• [DOCUMENT]

Subject: Re: PATA disk drive not being configured in 2.0.2
To: None <netbsd-help@netbsd.org, port-alpha@netbsd.org>
From: Dieter <netbsd@sopwith.solgatos.com>
List: port-alpha
Date: 06/11/2005 09:57:29
> Well, I'm out of idea on this one. It seems to use the correct bus_space
> handle, it even has the same aligneemnt as the one used for the satalink.
>
> Does anyone more familiar with the alpha architecture have an idea what's
> happening here ? What does the machine check below exactly mean ?
...
> This cmdide controller is the one from the motherboard, right ?

Yes.

> If it's an add-on PCI card, it would be possible that not all PCI address
> lines are wired up (this has been seen with some promise controllers), but
> if it's the one from the motherboard I would expect it to be wired
> properly.

Properly?  Well.... there is the "Vector allocation failed" thing.
http://mail-index.NetBSD.org/port-alpha/2005/02/04/0003.html
DEC says it is okay, but to my way of thinking the factory shouldn't
be putting out stuff with error messages.

It was working in at least 1.6.2 and 2.0.  (Other than some unreadable
sectors which I assume are the drive's fault rather than the controller.
Maybe that's a bad assumption?  Drive is less than a year old and shouldn't
be having so many bad sectors.)  I did a clean shutdown to add the SATA
controller and disk.  Upon powerup I got a bunch of new "Vector allocation
failed" messages.  Grrr.  Removed a couple of boards I wasn't using and
swapped boards around until I was down to the one factory warning again.

So now kernels without cmdide don't configure the PATA disk.
Kernels with cmdide trap if a PATA drive is attached.
(I wasted a day or 2 swapping things around playing "let's see if
*this* disk will boot", while figuring this out.  Pulling the
SATA controller out didn't help, that was of course one of the first
things I tried.)

Put the PATA drive in a USB-to-PATA box.  Works okay until it gets a read
error (I assume), then even the simplest command to the disk takes about
25 minutes, and always fails.  Power cycle the USB box and the kernel hangs.
Great fun having to do reboot every time you get a read error.  My latest normal
(non-debug) kernel is working much better though.  Best guess is that
taking out cmdide fixed the USB, but I haven't tested that yet.

It appears that some sectors got bad data written to them.
Fsck seems to have made things worse rather than better.  :-(
So now I'm dd-ing partitions over to the SATA drive and working
with a copy, to avoid digging the hole even deeper.

So much for my plan to add a SATA drive to mirror the PATA one
and increase reliability.

[Coordinate data for items]

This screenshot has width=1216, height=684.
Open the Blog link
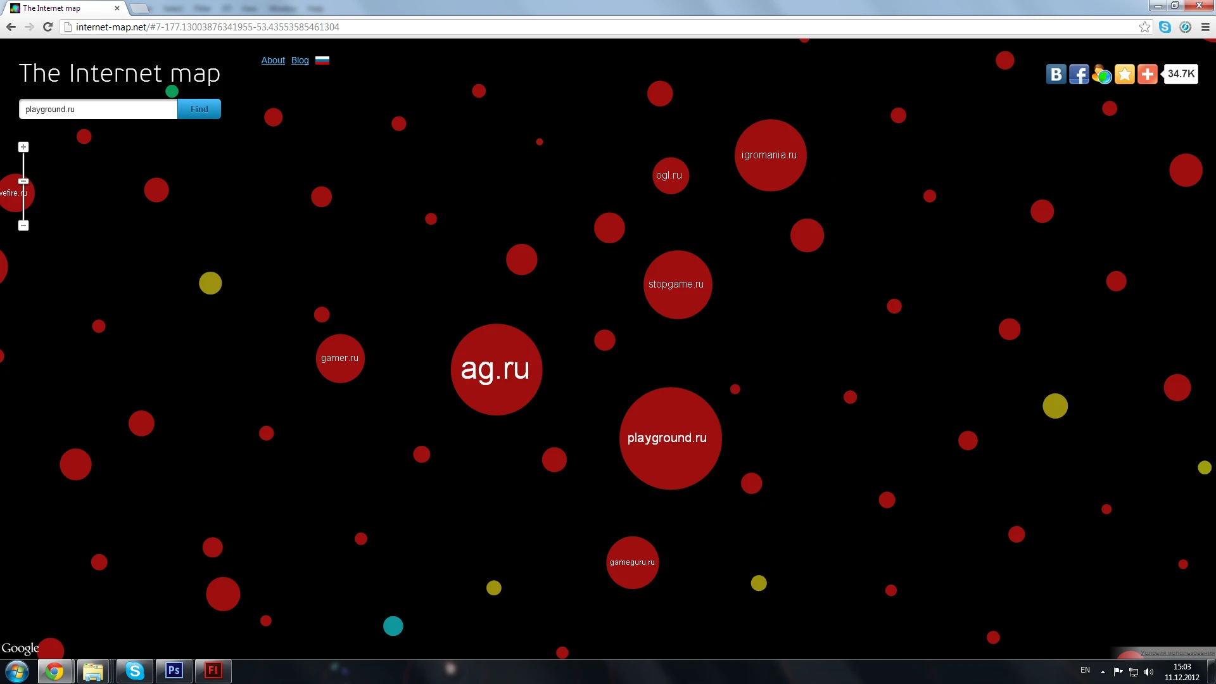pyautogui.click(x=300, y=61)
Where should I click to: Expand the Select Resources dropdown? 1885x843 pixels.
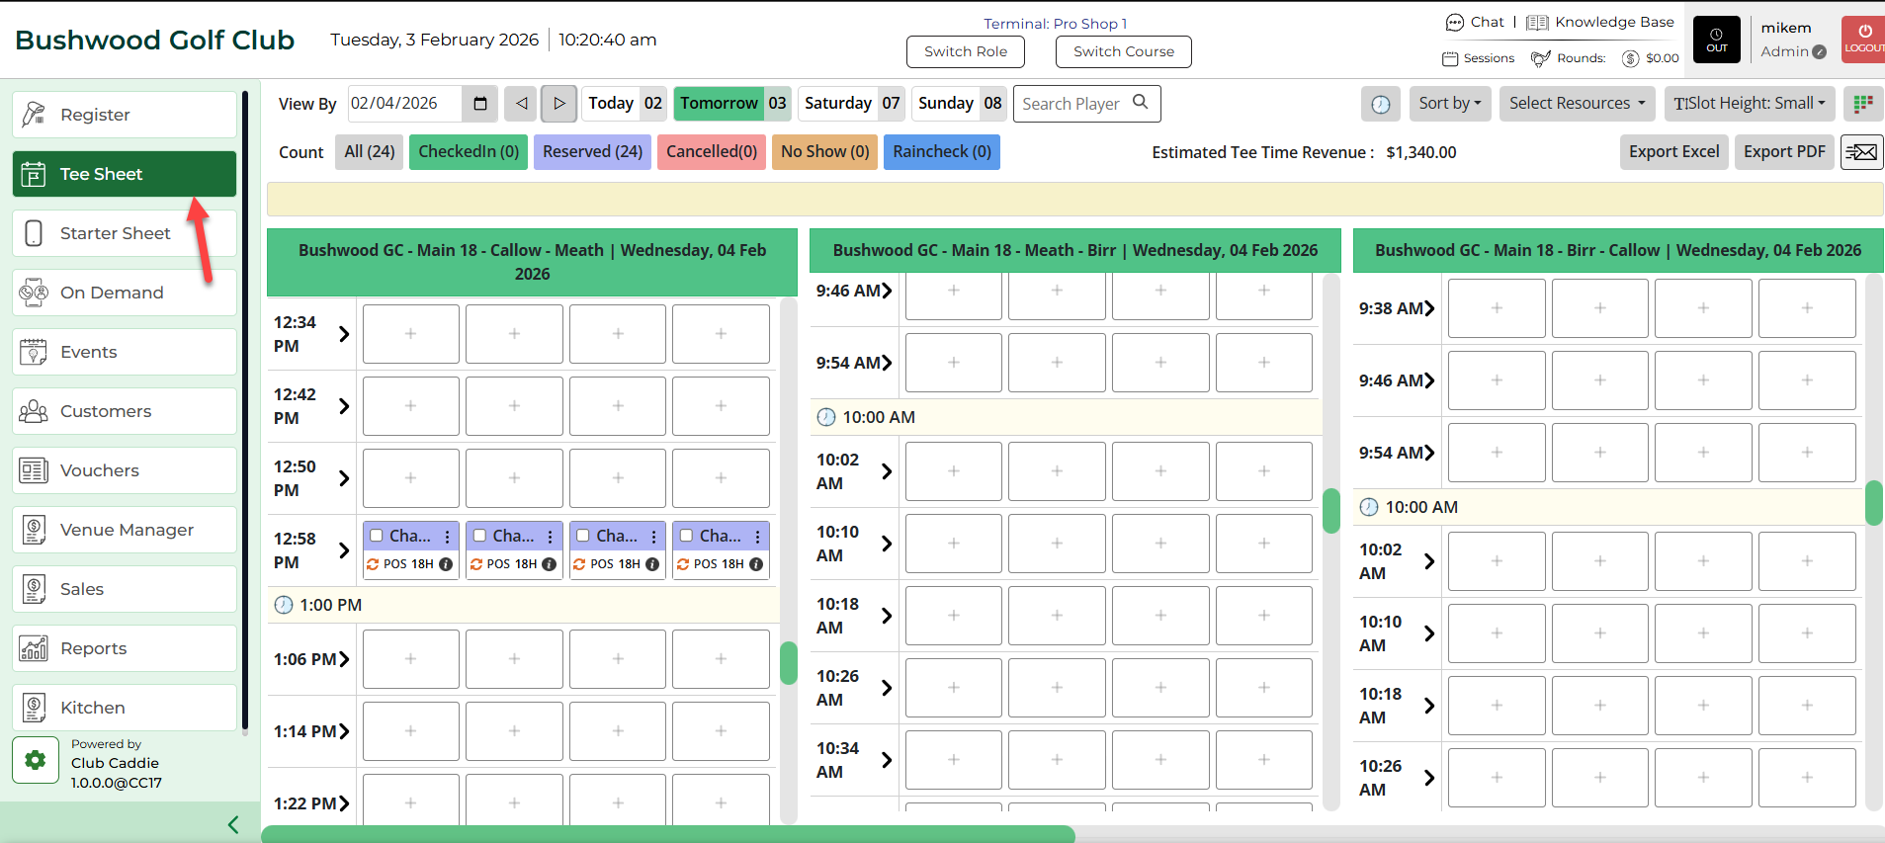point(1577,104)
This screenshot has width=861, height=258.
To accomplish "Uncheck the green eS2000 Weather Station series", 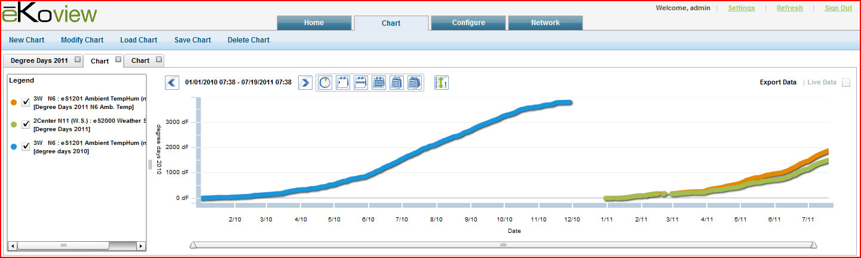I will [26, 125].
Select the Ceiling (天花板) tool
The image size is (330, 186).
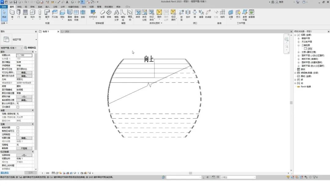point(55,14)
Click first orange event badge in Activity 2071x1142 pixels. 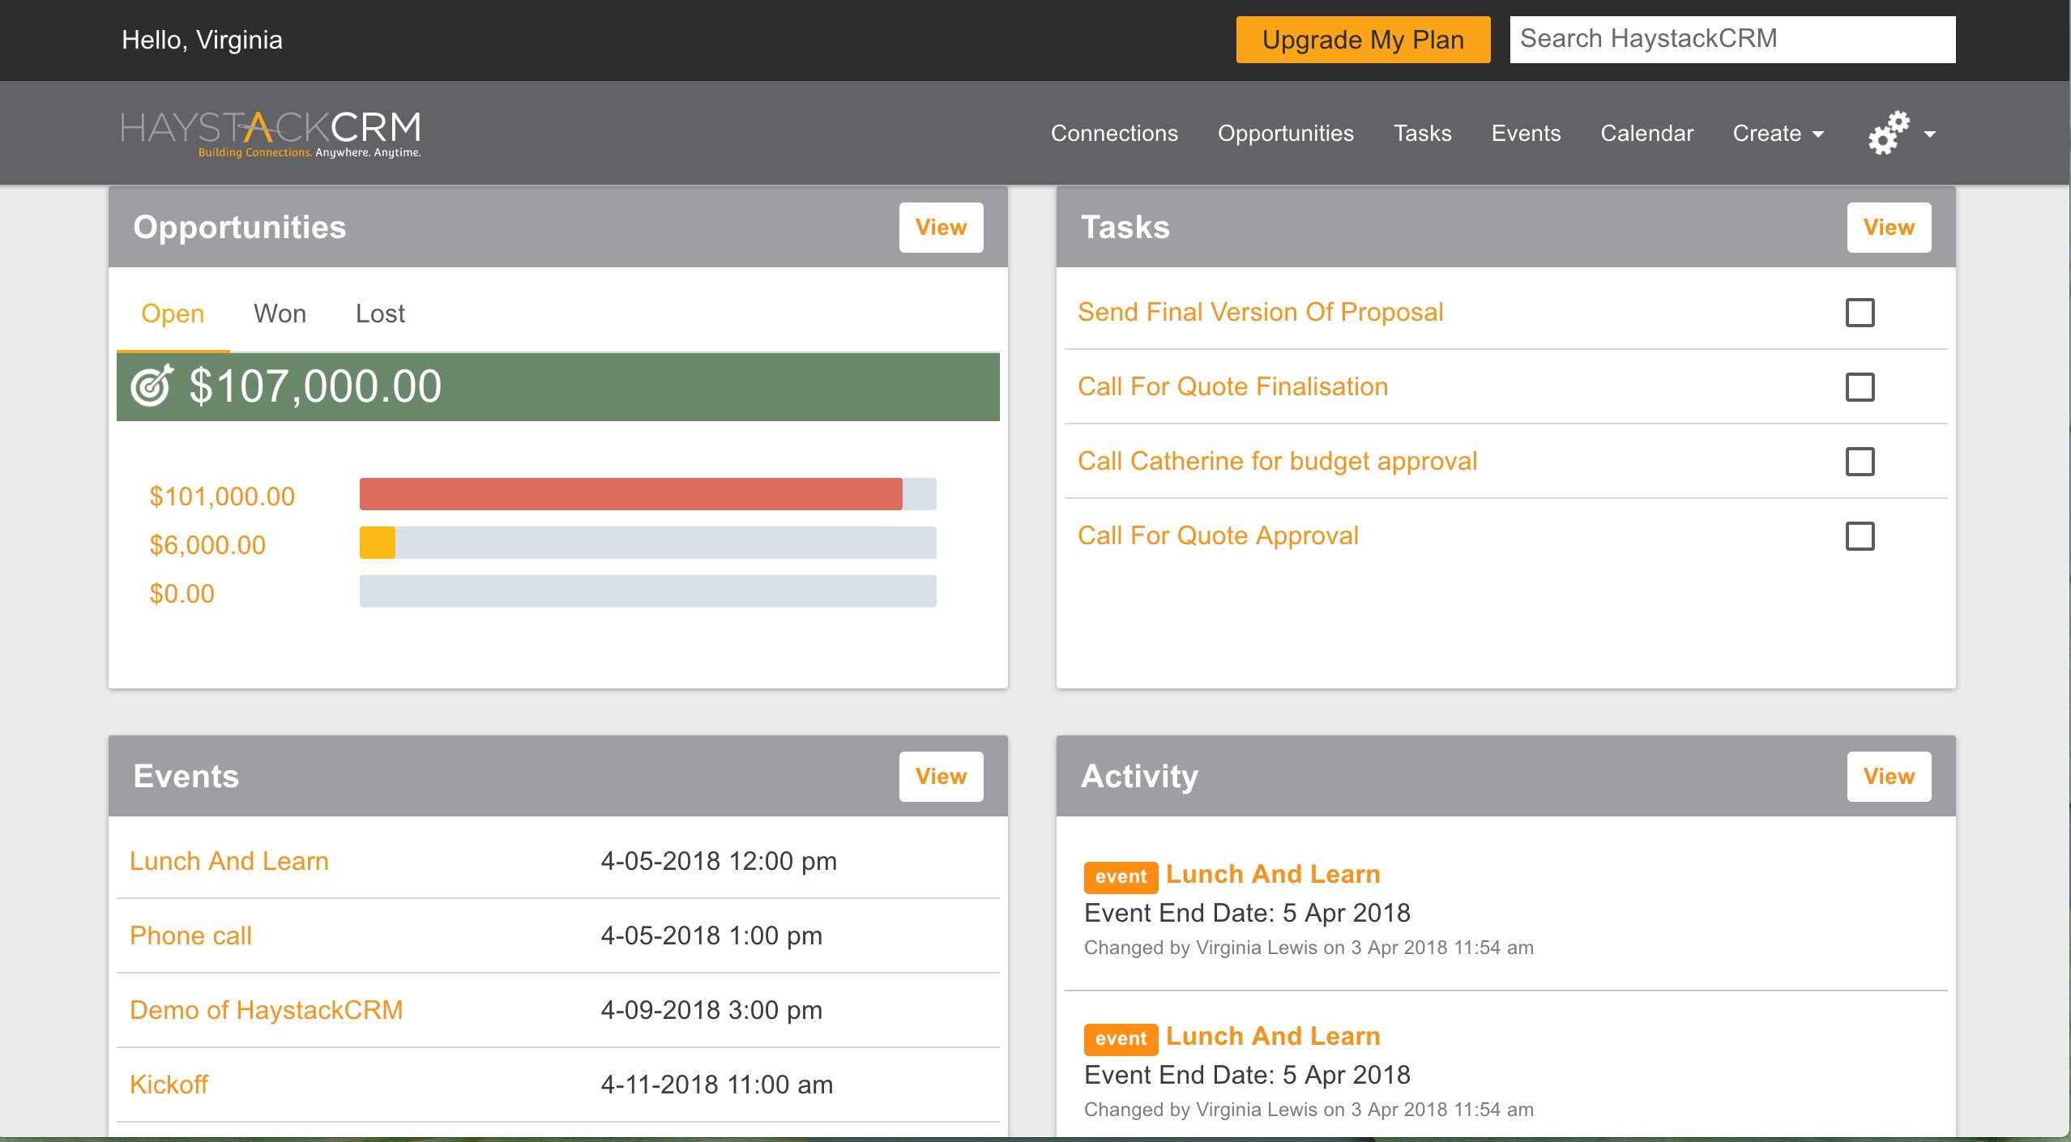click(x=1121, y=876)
* * *
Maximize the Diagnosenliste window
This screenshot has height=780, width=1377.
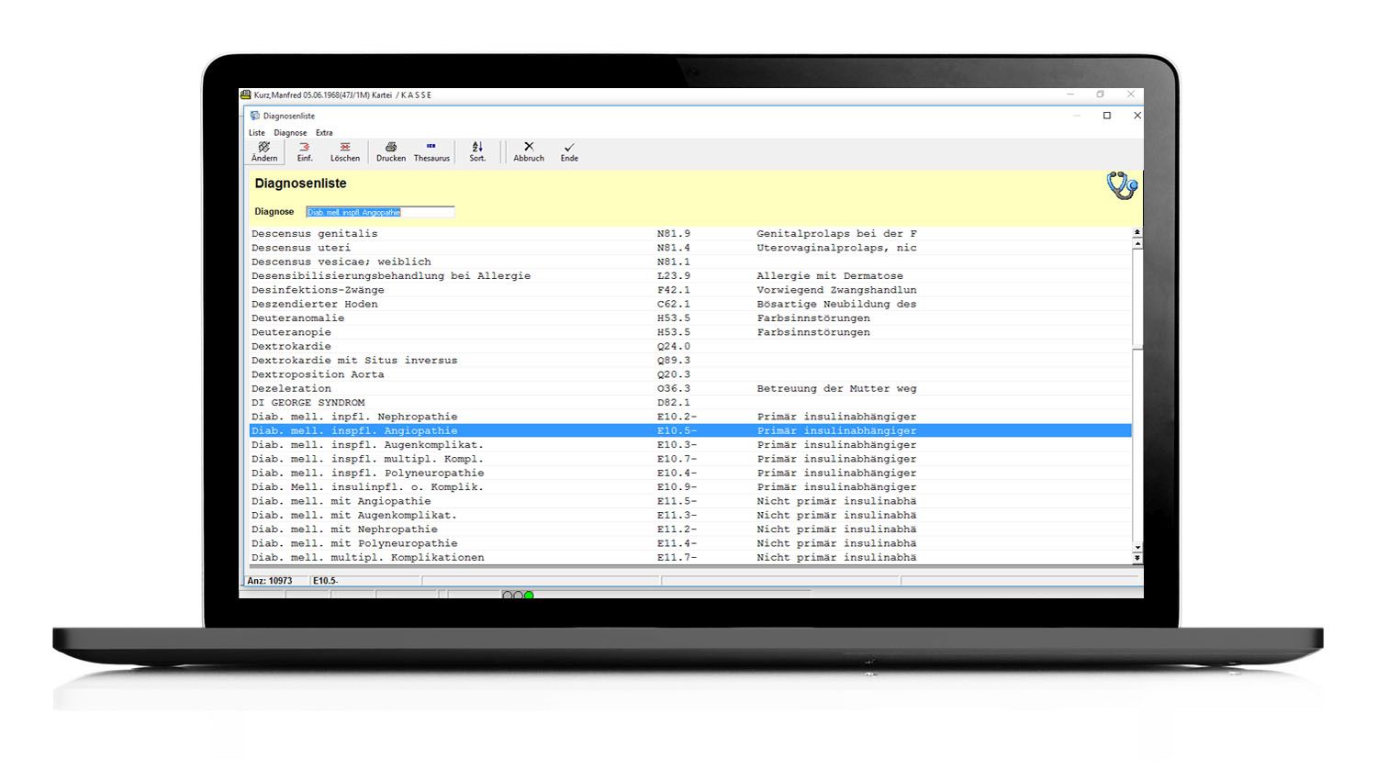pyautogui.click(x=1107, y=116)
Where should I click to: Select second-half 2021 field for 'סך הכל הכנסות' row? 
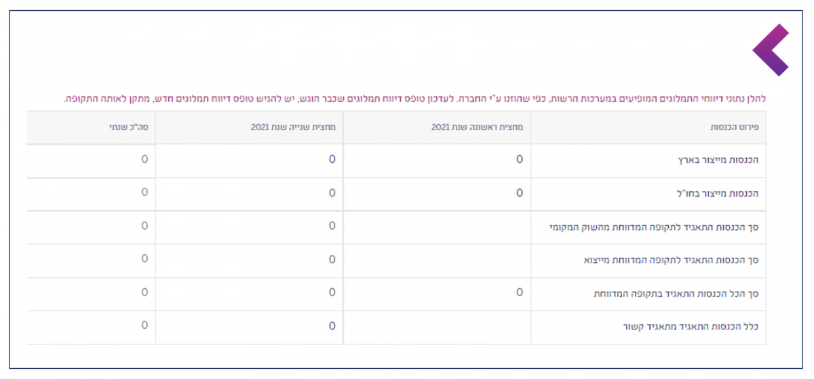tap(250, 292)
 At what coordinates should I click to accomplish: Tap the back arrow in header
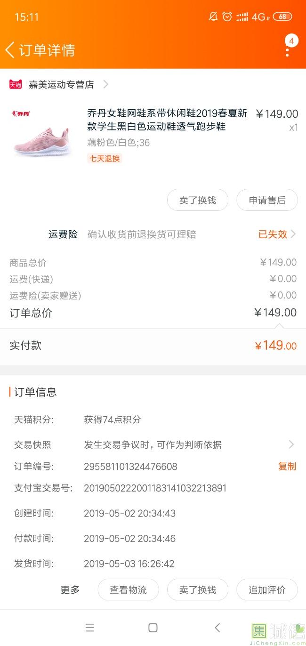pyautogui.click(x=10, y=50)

• [EXERCISE DIRECTIONS]
Print the passage of the PATA disk thread between "http://mail-index.NetBSD.org/port-alpha/2005/02/04/0003.html" and "with error messages.", inclusive.

• [COMPLETE RESPONSE]
http://mail-index.NetBSD.org/port-alpha/2005/02/04/0003.html
DEC says it is okay, but to my way of thinking the factory shouldn't
be putting out stuff with error messages.